Edit: my understanding of "clean room implementation" is that it is a good defence to a copyright infrigement claim because there cannot be infringement if you don't know the original work. However it does not mean that NOT "clean room implementation" implies infrigement, it's just that it is potentially harder to defend against a claim if the original work was known.
As the LGPL says:
> A "work based on the Library" means either the Library or any derivative work under copyright law: that is to say, a work containing the Library or a portion of it, either verbatim or with modifications and/or translated straightforwardly into another language. (Hereinafter, translation is included without limitation in the term "modification".)
Is v7.0.0 a [derivative work](https://en.wikipedia.org/wiki/Derivative_work)? It seems to depend on the details of the source code (implementing the same API is not copyright infringement).
Especially now that ai can do this for any kind of intellectual property, like images, books or sourcecode. If judges would allow an ai rewrite to count as an original creation, copyright as we know it completely ends world wide.
Instead whats more likely is that no one is gonna buy that shit
The change log says the implementation is completely different, not a copy paste. Is that wrong?
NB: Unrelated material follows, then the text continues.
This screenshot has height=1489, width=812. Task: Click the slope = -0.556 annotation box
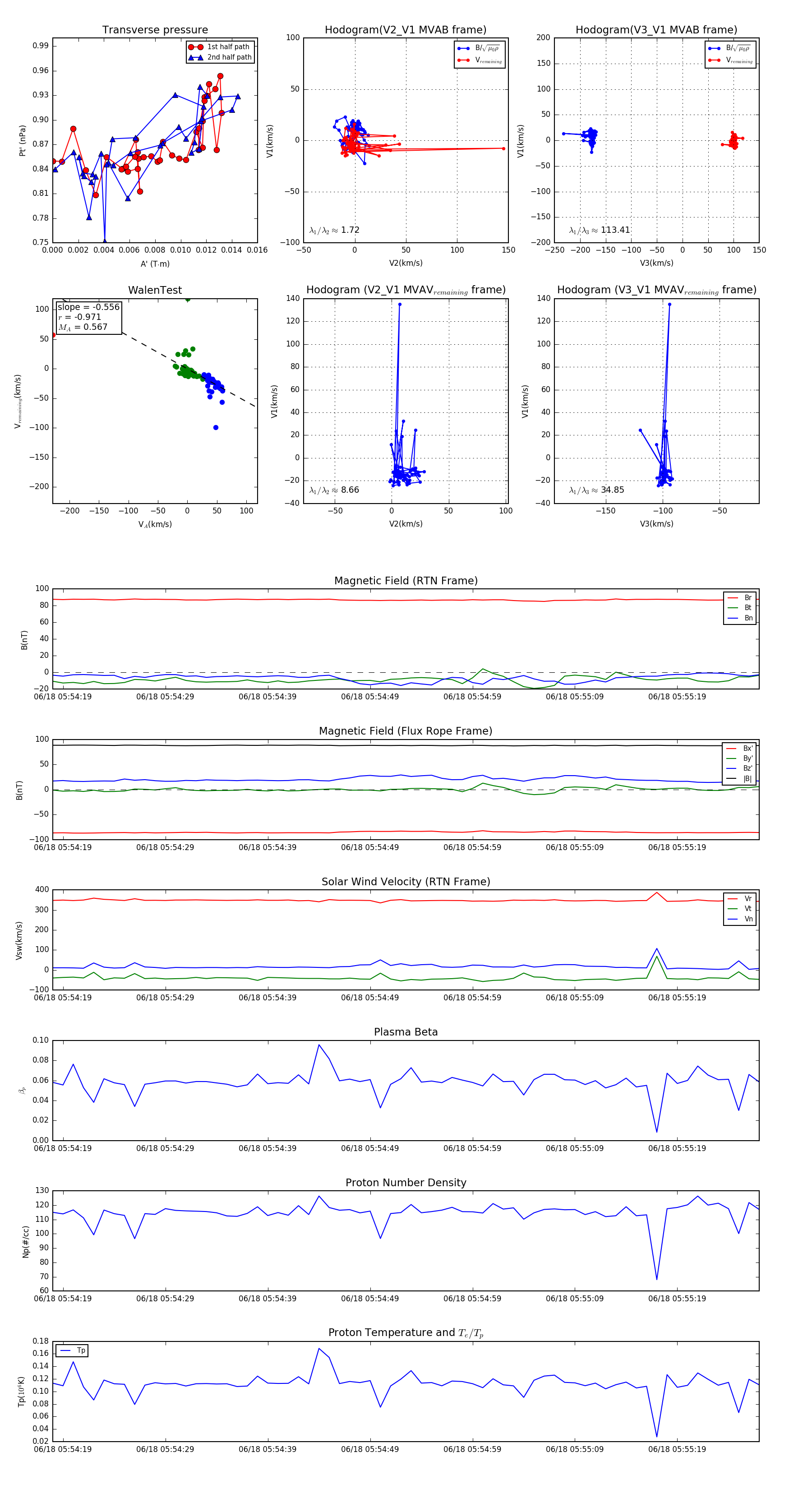[88, 317]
>Internal architecture is completely different (probers replaced by pipeline stages). Only the public API is preserved.
Only after that would the burden be on the defendants, such as to give a defense that their usage is sufficiently transformative to qualify as fair use.
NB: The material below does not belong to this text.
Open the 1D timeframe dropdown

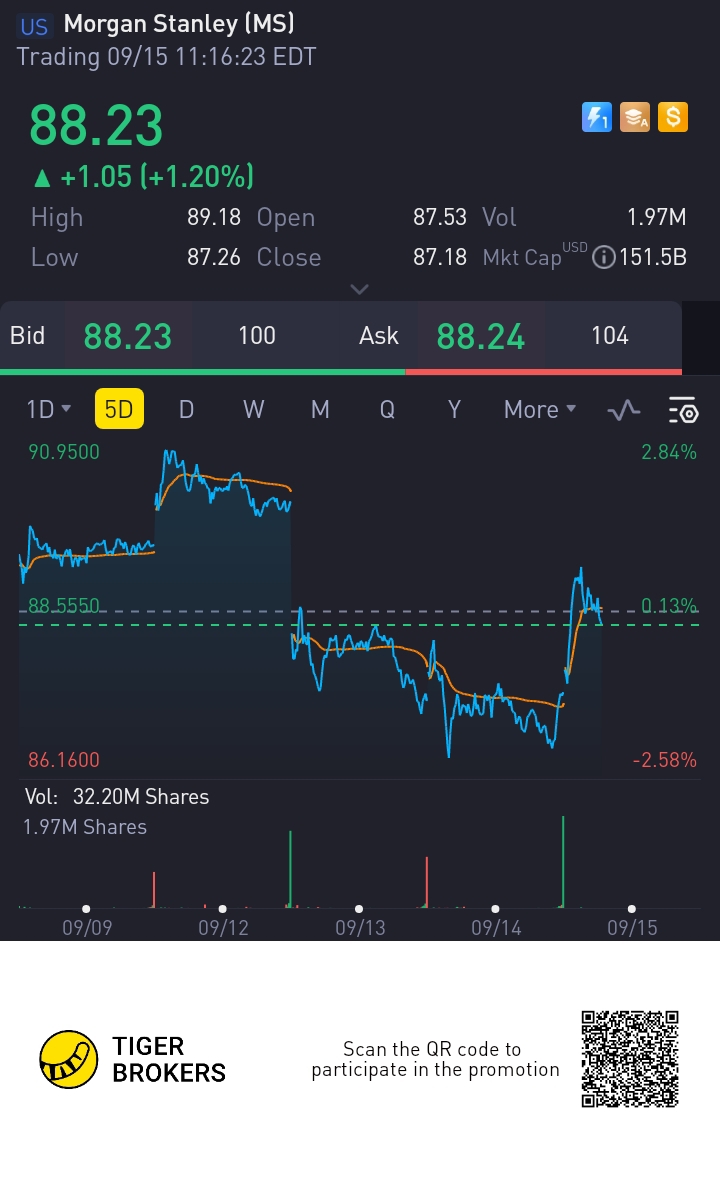pos(48,409)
I’m not sure that “a total rewrite” wouldn’t, in fact, pass muster - depending on how much of a rewrite it was of course. The ‘clean room’ approach was just invented as a plausible-sounding story to head off gratuitous lawsuits. This doesn’t look as defensible against the threat of a lawsuit, but it doesn’t mean it wouldn’t win that lawsuit (I’m not saying it would, I haven’t read or compared the code vs its original). Google copied the entire API of the Java language, and got away with it when Oracle sued. Things in a courtroom can often go in surprising ways…
[edit: negative votes, huh, that’s a first for a while… looks like Reddit/Slashdot-style “downvote if you don’t like what is being said” is alive and well on HN]
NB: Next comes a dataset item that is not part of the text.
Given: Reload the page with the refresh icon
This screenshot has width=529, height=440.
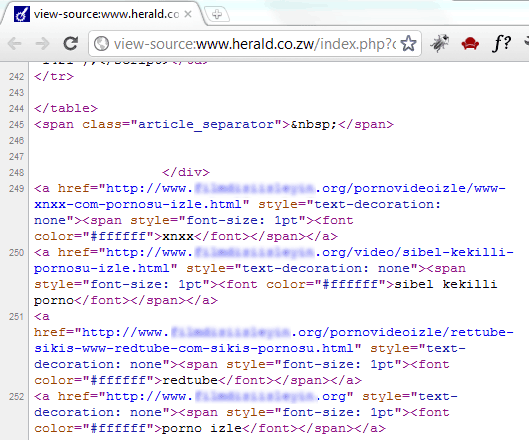Looking at the screenshot, I should (71, 43).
This is not a good analogy.
A "rewrite" in context here is not a reproduction of the original work but a different work that is functionally equivalent, or at least that is the claim.
Like Tanya Grotter? https://en.wikipedia.org/wiki/Tanya_Grotter
“chardet 7.0 is a ground-up, MIT-licensed rewrite of chardet. Same package name, same public API — drop-in replacement for chardet 5.x/6.x”
Do people not write anymore?
What is this recent (clanker-fueled?) obsession to give everything fancy computer-y names with high numbers?
It's not a '12 stage pipeline', it's just an algorithm.
Do you know this kind of area and are commenting on the code?
Like, "we don't like copyright, but since you insist on enforcing it and we can't do anything against it, we will invent a clever way to use your own rules against you".
They are literally stealing from open source, but it's the original license that is the issue?